Living or dead, a horse deserves respect: the shocking case of Gordon Elliot’s shameful photo

“Respect is an integral and essential part of the duty of those in charge of animals,” is the stern comment of the British Horseracing Authority on the case of Gordon Elliott. The Irish trainer features in a gruesome photograph that portrays him sitting on a dead horse and showing a two-finger V sign with his raised left hand. Elliot will probably bear a mark of shame for what he dabbed “a moment of madness” for the rest of his life.  The Irish Horseracing Regulatory Board (IHRB) is now punishing him with a 12-month ban from training. The final six months are suspended. The penalty will apply from March 9th, just one week before the opening of the Cheltenham festival.

The effect will surely be felt on the odds, so be sure to keep updated on if you are planning to wager on the Cheltenham races. Elliot won the Cheltenham Gold Cup with Don Cossack in 2016 and has twice been the leading trainer in the Festival. His absence is going to leave a large dent in the competition. The Grand National will feel it, too, because Elliot’s stable is sure to have several runners taking part in the race on April 10th. The 43-year-old Irishman is the trainer of the star Tiger Roll, winner of the Grand National in 2018 and 2019.

There will probably be some substitute trainer to take over the stables in County Meath, but a shadow will be now hanging over them all the same. And it will not be the same thing. Elliot rose to fame in 2007 as the youngest trainer to win the Grand National. He was barely 29 then and triumphed at Aintree with  Silver Birch. His stables in County Meath are purpose-built and the base of his successful ascent.

The IHRB took a long time to emit its verdict: a total of eight hours of debate on the case took place on March 5th. The British Horseracing Authority was pleased because “the Irish authorities have acted quickly.” The incriminated photograph appeared on Saturday, February 27th. Two days later, Elliot tried to explain how it was taken in a Twitter post. He said that the horse had died of a heart attack on the gallop and that he sat on it to take a phone call. The story sounds lame and has not dispelled the public wave of shock and repulsion provoked by the image.

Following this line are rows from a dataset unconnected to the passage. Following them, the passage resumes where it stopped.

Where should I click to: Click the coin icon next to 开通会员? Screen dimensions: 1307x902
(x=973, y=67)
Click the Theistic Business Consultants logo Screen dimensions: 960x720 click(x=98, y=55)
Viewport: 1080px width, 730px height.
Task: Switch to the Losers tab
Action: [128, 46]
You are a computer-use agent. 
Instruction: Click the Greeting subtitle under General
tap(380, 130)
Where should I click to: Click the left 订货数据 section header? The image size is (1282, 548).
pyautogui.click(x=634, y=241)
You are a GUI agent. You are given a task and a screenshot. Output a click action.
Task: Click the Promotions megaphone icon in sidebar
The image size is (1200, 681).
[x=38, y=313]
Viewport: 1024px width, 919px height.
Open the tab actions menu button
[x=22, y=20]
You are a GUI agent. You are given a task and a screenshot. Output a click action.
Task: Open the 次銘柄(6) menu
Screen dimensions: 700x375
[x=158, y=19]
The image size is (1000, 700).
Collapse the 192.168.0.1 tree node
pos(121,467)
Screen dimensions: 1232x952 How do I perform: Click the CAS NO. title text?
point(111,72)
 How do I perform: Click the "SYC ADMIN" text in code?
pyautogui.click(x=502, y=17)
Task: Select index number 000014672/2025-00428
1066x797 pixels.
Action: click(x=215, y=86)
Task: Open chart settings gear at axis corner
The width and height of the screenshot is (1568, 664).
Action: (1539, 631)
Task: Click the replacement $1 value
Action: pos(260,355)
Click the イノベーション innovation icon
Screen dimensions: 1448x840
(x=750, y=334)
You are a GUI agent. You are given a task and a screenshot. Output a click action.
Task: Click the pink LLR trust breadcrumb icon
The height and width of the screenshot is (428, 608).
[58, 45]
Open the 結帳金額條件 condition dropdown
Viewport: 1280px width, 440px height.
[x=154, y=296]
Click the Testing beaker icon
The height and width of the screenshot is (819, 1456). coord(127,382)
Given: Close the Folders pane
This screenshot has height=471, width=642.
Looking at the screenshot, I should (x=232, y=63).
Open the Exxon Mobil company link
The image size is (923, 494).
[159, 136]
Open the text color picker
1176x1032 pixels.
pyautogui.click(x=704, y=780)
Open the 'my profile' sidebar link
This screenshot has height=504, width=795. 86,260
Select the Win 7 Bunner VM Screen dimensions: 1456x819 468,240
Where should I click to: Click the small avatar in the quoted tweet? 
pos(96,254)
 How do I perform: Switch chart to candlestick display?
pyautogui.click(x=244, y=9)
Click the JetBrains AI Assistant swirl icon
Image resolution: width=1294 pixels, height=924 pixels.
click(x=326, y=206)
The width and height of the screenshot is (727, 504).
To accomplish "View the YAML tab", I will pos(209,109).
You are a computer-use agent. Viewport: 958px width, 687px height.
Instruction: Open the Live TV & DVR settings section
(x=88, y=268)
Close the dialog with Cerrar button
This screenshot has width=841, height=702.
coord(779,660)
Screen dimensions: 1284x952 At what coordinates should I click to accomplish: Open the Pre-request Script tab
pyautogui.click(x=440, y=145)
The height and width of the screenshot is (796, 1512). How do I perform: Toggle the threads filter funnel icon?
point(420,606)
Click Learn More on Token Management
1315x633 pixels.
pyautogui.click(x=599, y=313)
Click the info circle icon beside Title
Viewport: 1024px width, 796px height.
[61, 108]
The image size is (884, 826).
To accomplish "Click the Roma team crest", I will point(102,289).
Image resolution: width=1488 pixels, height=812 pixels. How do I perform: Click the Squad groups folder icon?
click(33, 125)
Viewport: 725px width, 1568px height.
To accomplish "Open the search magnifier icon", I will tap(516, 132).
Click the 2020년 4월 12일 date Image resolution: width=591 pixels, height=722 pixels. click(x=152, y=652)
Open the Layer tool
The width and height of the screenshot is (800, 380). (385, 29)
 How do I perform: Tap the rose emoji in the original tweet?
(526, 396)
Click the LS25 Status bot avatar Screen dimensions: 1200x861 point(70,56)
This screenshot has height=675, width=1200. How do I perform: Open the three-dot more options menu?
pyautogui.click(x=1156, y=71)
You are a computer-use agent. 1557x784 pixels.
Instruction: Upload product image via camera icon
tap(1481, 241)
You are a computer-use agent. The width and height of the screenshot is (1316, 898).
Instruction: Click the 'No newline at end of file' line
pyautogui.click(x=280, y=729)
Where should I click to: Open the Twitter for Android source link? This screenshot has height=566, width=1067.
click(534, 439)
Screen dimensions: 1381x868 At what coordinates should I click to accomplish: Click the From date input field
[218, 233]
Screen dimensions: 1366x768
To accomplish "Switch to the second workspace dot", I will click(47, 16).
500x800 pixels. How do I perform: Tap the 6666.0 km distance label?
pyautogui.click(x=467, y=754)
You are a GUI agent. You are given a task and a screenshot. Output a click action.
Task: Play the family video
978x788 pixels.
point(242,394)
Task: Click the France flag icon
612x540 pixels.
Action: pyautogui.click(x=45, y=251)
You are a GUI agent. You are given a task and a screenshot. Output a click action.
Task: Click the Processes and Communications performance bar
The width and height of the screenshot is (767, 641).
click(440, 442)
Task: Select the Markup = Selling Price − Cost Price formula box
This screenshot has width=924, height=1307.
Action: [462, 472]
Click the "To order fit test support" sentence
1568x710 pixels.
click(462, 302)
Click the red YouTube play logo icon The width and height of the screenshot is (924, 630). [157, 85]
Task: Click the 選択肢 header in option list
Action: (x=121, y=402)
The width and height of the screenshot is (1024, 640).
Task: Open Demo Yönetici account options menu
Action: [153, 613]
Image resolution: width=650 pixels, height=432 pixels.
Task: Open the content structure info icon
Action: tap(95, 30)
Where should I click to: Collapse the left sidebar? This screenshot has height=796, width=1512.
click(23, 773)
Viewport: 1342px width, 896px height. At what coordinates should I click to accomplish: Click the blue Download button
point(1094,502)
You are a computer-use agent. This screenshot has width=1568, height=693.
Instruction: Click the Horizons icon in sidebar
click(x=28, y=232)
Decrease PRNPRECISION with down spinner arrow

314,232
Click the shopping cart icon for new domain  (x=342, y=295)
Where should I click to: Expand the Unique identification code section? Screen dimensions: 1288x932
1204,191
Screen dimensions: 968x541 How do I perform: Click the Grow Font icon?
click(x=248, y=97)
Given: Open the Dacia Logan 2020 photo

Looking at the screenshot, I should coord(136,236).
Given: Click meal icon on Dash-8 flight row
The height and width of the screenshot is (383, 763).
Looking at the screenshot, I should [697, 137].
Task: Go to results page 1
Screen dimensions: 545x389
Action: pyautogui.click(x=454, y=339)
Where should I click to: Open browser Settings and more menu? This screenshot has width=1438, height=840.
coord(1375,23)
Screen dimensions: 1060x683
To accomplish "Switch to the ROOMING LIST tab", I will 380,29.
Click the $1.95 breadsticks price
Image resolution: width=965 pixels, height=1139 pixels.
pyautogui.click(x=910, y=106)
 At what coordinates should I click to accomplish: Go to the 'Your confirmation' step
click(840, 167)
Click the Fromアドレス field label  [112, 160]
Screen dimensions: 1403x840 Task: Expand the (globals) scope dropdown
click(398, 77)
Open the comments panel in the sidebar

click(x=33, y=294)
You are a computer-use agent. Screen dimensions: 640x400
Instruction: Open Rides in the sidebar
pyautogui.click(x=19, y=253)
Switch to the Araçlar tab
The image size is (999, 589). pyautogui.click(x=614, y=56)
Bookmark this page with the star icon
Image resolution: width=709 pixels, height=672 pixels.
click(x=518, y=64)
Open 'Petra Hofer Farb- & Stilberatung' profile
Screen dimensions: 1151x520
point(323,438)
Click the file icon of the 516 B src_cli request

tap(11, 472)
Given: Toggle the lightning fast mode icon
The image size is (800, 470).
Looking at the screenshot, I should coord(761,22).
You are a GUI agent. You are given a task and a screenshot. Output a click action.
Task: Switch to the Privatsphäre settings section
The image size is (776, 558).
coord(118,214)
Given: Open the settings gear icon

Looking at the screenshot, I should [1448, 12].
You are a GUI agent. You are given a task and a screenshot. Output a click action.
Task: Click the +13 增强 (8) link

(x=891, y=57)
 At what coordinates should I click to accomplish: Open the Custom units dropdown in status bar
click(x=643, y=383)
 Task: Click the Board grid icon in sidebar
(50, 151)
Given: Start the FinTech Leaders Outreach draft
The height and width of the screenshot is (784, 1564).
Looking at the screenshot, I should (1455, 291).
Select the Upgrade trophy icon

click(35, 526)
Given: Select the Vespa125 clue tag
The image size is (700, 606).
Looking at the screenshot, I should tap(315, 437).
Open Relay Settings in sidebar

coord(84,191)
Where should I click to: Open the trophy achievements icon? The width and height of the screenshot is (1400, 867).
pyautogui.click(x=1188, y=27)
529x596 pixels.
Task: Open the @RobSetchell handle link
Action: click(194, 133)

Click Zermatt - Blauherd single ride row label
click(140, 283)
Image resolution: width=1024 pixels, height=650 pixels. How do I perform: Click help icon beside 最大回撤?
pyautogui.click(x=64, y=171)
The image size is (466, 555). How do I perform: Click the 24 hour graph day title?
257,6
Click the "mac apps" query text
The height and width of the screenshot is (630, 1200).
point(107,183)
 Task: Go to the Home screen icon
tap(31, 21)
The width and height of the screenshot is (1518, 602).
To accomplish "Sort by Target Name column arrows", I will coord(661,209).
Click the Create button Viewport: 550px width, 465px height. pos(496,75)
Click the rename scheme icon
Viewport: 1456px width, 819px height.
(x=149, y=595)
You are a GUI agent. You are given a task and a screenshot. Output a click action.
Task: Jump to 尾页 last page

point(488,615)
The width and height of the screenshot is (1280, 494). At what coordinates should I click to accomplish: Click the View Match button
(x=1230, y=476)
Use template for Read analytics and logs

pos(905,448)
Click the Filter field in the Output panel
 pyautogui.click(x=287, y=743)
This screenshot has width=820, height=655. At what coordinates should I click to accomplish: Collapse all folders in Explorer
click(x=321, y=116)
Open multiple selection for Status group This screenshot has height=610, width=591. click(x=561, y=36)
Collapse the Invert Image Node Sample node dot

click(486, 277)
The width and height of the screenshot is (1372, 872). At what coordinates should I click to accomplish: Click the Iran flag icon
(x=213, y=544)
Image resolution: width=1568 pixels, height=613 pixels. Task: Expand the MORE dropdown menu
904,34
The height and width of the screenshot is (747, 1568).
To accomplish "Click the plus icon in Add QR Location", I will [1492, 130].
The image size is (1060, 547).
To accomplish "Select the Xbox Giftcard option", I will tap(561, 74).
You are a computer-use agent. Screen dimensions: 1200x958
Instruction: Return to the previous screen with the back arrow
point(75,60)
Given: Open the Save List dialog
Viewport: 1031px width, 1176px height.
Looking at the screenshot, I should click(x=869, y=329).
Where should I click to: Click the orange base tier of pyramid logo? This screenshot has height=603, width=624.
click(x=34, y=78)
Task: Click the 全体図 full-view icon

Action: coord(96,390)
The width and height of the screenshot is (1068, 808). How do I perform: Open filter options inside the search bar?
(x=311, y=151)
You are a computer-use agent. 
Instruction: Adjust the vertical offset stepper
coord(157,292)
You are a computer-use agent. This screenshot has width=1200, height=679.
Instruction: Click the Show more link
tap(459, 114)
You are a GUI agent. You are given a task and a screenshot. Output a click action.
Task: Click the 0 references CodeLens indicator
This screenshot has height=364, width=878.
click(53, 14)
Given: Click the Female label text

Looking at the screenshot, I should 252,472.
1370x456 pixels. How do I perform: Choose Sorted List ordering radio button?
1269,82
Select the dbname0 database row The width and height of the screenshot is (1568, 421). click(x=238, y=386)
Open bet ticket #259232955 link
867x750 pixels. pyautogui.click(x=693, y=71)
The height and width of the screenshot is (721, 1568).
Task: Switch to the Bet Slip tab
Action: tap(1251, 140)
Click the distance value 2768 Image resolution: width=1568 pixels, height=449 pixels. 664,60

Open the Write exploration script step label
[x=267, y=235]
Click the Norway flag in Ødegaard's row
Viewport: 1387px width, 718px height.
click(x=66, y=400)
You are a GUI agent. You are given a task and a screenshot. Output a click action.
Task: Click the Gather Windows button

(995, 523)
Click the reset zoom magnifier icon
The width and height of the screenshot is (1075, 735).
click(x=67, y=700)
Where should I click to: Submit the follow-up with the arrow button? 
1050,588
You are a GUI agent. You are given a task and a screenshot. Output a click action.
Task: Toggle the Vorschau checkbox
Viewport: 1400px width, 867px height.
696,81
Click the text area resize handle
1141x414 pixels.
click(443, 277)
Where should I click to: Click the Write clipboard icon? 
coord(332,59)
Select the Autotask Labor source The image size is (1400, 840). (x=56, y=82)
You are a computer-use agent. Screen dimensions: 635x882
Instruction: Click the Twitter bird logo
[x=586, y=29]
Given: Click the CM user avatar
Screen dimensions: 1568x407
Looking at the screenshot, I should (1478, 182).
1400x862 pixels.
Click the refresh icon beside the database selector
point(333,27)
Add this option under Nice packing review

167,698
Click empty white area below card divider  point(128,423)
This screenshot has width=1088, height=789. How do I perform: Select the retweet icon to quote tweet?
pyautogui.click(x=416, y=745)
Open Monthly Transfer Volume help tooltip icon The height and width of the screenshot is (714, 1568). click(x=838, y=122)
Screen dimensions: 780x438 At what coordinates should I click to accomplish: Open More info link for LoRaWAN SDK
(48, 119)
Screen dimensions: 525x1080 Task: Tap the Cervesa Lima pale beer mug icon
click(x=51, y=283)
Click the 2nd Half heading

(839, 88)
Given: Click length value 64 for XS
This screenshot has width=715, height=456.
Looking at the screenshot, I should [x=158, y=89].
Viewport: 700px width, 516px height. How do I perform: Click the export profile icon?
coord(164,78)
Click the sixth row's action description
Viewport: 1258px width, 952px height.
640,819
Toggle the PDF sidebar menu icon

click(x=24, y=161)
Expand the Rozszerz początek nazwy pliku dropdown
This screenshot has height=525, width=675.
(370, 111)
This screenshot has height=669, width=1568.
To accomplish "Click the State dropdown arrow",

Elliot’s “confession” cut short all theories about the photo being fake. His first reaction, on Twitter too, had been: “I’m aware of a photo in circulation on social media. The IHRB has been in contact with me regarding this photo, and I will be cooperating fully with their investigation.” That was the day after the photo appeared. After the verdict, the abashed trainer admitted that he is “in this situation by my own action, and I am not going to dodge away from this. I will carry the burden of my transgressions for the rest of my career. I will never again disrespect a horse living or dead, and I will not tolerate it in others.”